Extradition : la Cour d’appel de Versailles autorise partiellement la remise de Madiambal Diagne au Sénégal
Un nouveau tournant judiciaire est intervenu dans le dossier d’extradition concernant Madiambal Diagne. Par une décision rendue le 3 mars 2026, la Cour d’appel de Versailles a statué en faveur d’une remise partielle du journaliste aux autorités sénégalaises. Selon les éléments communiqués, la juridiction française a examiné les faits visés par la demande d’extradition introduite par l’État du Sénégal.

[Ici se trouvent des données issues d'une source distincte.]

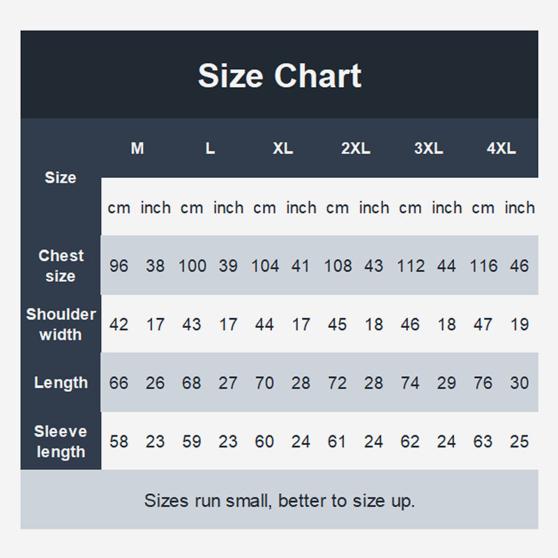
Task: Select the Shoulder width row label
Action: pyautogui.click(x=61, y=324)
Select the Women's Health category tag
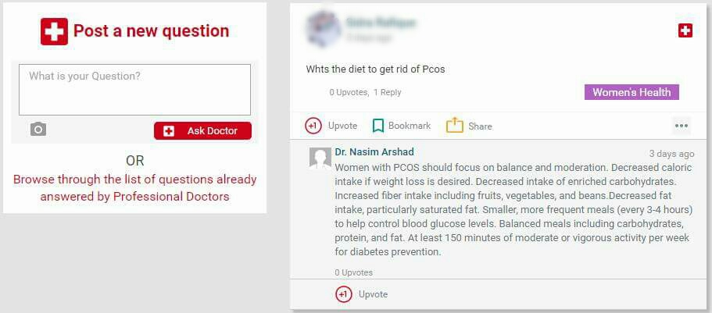The height and width of the screenshot is (313, 712). (x=631, y=92)
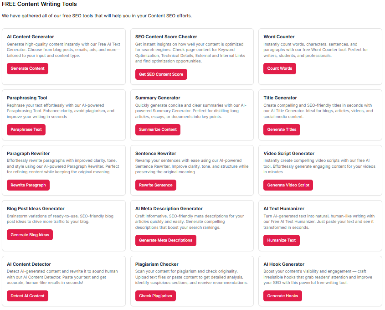The width and height of the screenshot is (385, 310).
Task: Select the AI Text Humanizer heading
Action: pos(284,209)
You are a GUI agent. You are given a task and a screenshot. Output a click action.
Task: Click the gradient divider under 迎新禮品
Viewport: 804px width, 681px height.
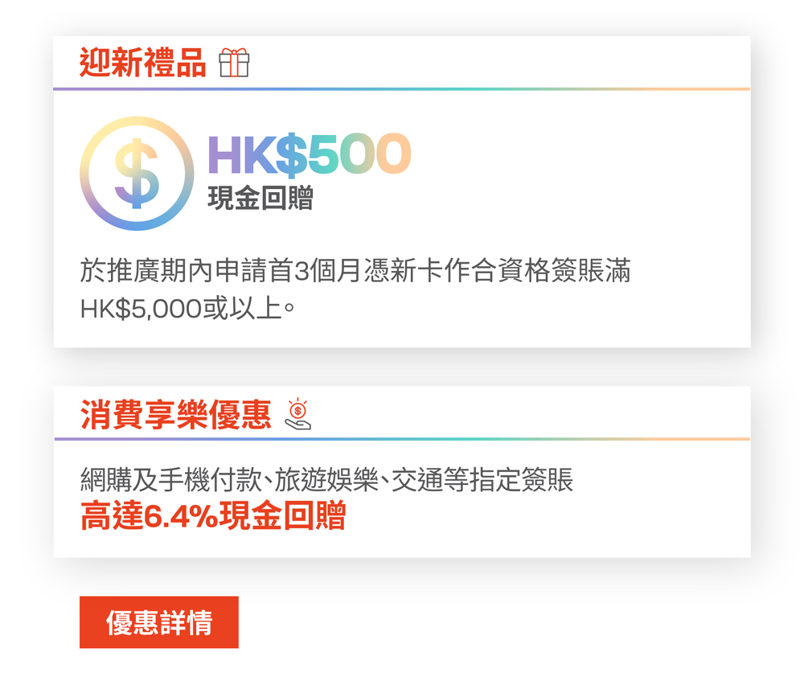click(401, 89)
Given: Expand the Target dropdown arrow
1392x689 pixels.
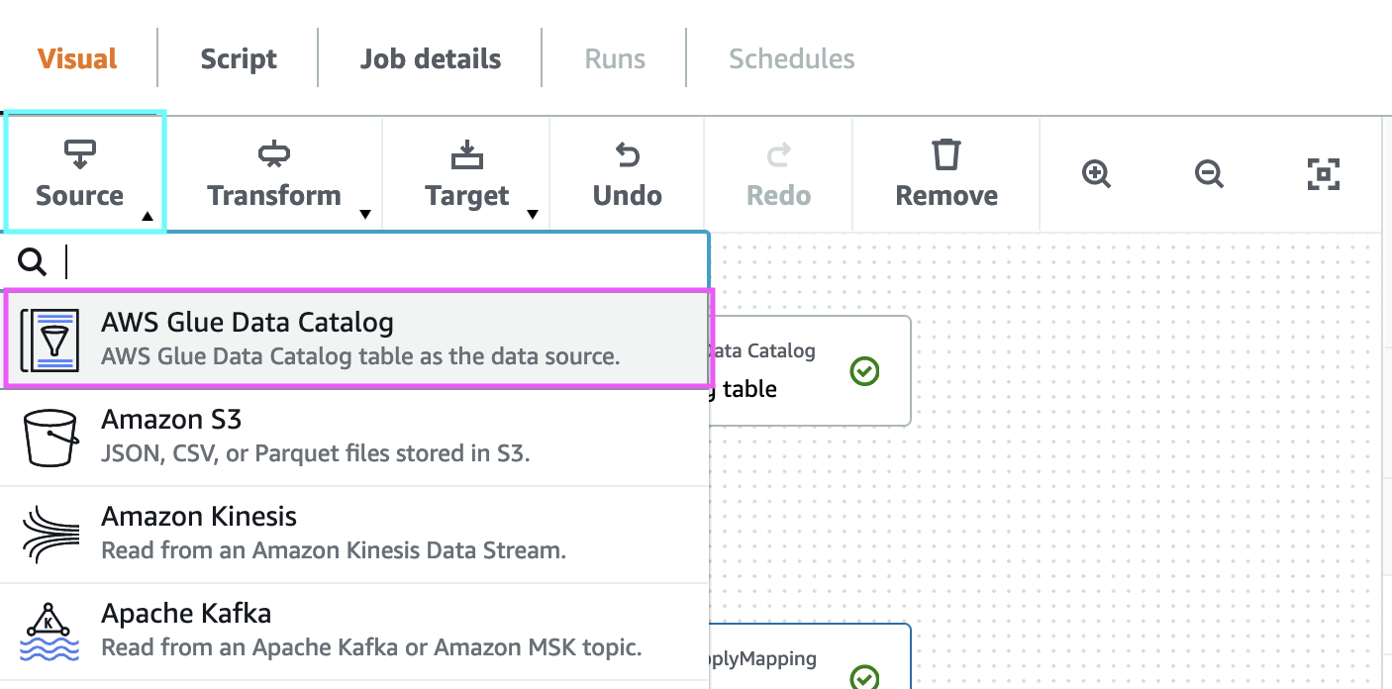Looking at the screenshot, I should click(x=533, y=214).
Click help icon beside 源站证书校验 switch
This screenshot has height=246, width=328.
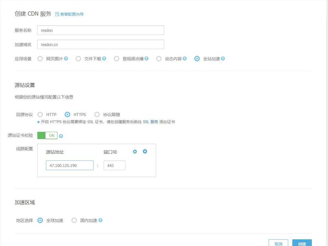click(x=61, y=136)
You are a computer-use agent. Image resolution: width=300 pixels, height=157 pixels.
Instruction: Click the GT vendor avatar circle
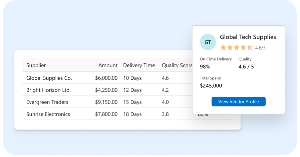click(x=208, y=42)

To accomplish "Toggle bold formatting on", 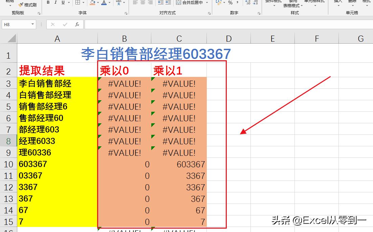I will tap(48, 3).
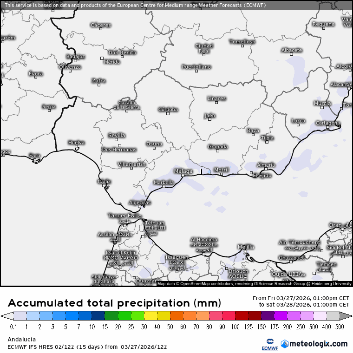Click the Accumulated total precipitation title
The width and height of the screenshot is (353, 353).
coord(114,303)
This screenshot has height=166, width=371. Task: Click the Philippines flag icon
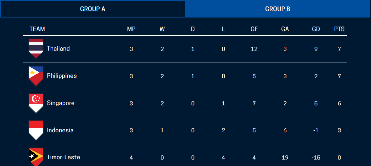click(36, 76)

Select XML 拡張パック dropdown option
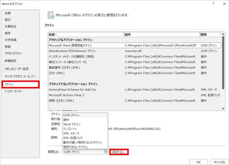tap(73, 138)
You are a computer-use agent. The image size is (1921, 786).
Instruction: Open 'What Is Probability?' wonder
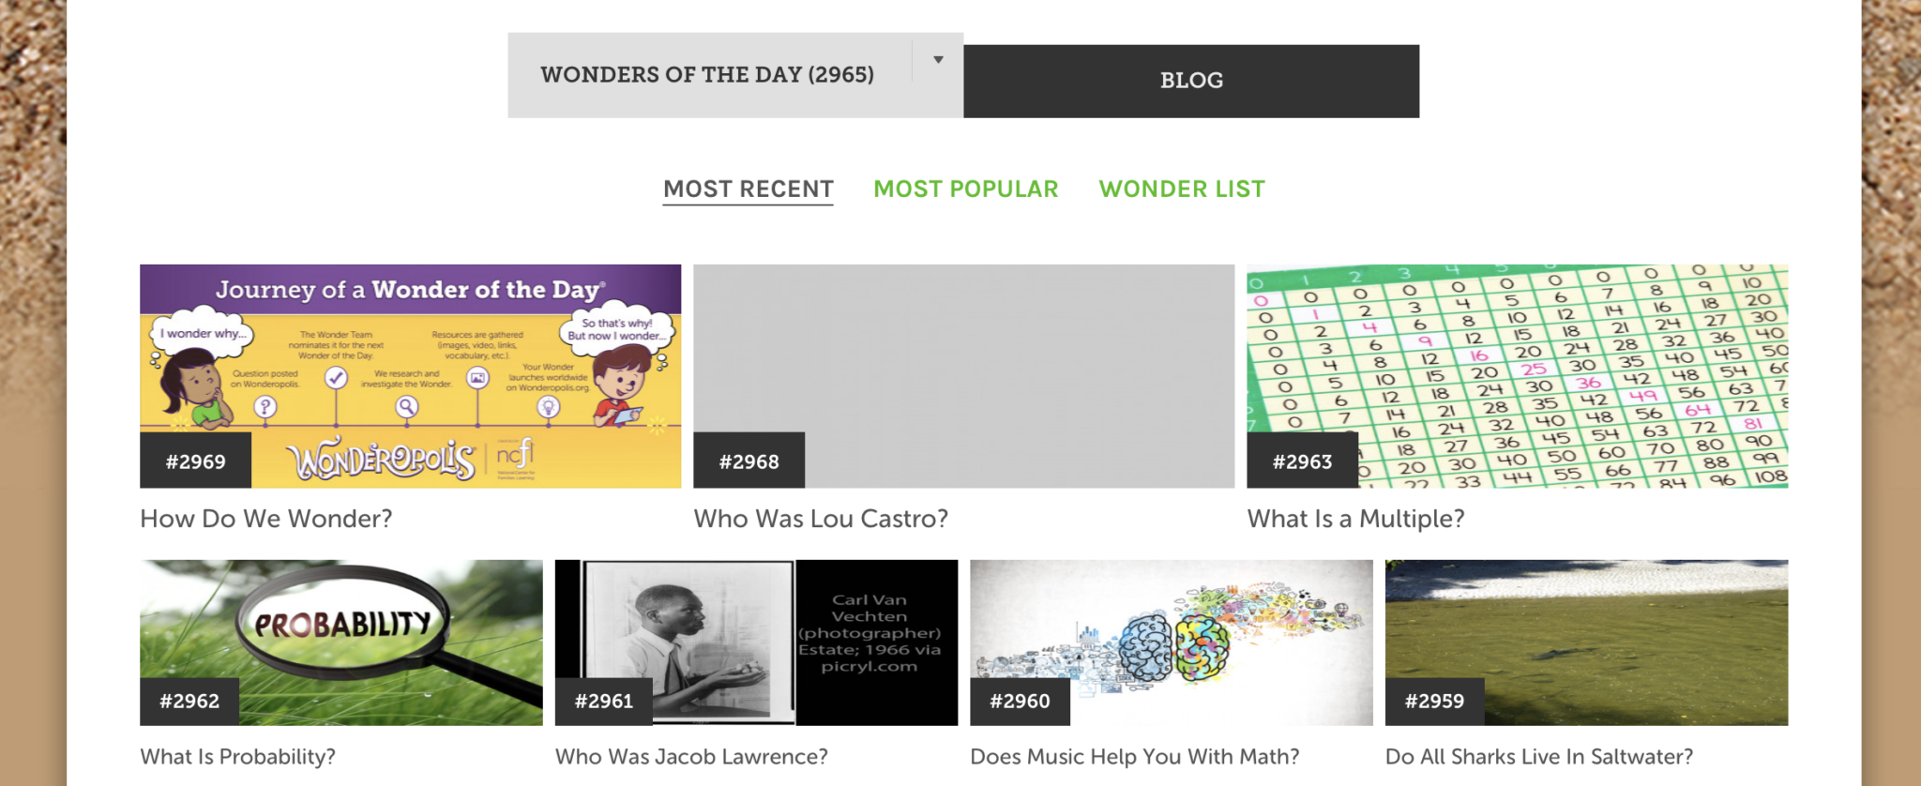pos(237,756)
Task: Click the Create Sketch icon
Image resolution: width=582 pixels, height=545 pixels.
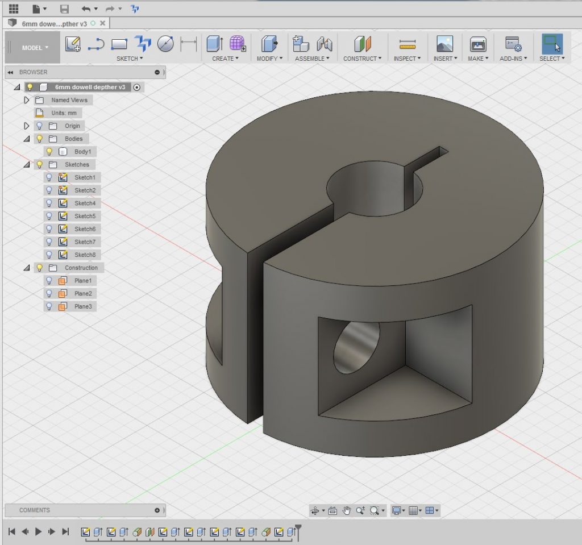Action: point(73,44)
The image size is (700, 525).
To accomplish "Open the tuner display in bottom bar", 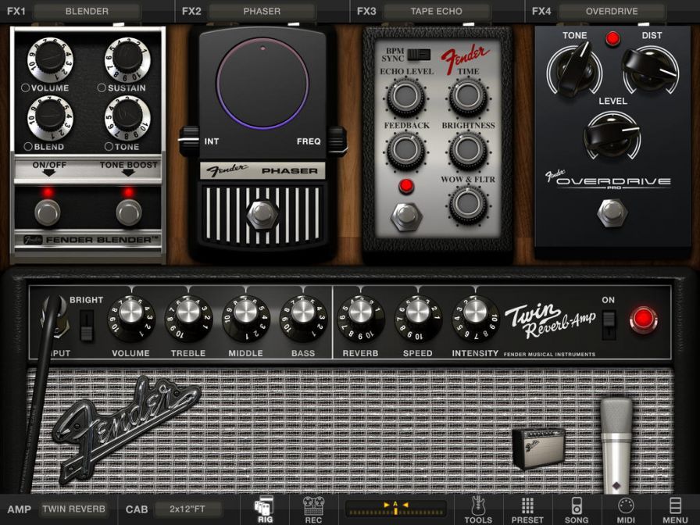I will click(x=395, y=509).
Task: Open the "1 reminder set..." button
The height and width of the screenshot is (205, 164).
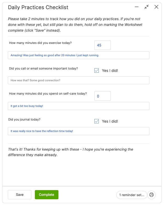Action: [x=132, y=195]
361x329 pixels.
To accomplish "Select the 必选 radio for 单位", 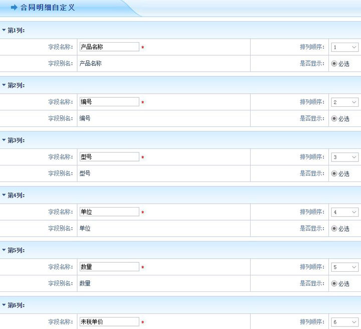I will point(334,229).
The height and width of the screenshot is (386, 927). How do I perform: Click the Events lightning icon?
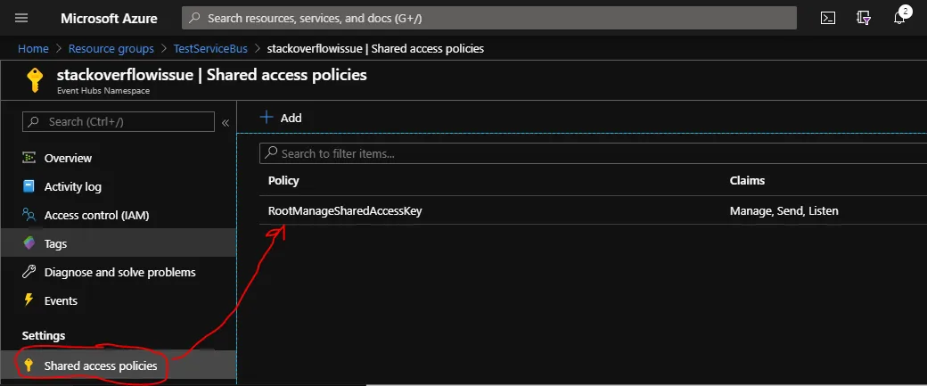coord(29,300)
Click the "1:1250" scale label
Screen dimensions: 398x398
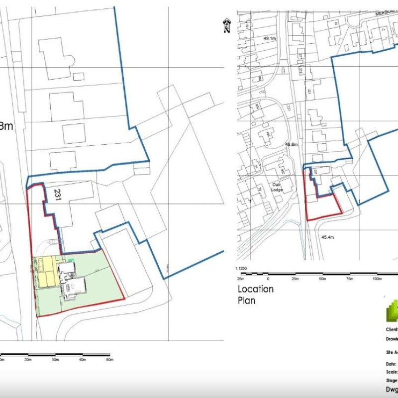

Elle a estimé que certains d’entre eux répondaient aux conditions légales exigées en matière d’extradition, notamment le principe de la double incrimination, qui impose que les faits reprochés soient également punissables dans l’État requis. En revanche, la cour a écarté d’autres chefs, considérant qu’ils ne satisfaisaient pas aux critères juridiques applicables ou qu’ils relevaient du principe de spécialité, lequel encadre strictement les poursuites pouvant être engagées après une extradition. Cette décision marque une étape importante dans une affaire suivie de près tant au Sénégal qu’en France. Toutefois, elle ne met pas un terme définitif à la procédure.
Les avocats de Madiambal Diagne, Me Ousmane Thiam et Me Philippine Vaganay du cabinet Bourdon, ont annoncé leur intention de se pourvoir en cassation. Le pourvoi en cassation vise à contester la régularité juridique de l’arrêt rendu par la Cour d’appel, notamment sur l’interprétation des textes et le respect des garanties procédurales. Bien que ce recours ne suspende pas automatiquement l’exécution de la décision, il ouvre la voie à un nouvel examen par la juridiction suprême de l’ordre judiciaire français. La suite de la procédure sera déterminante pour l’avenir judiciaire du journaliste.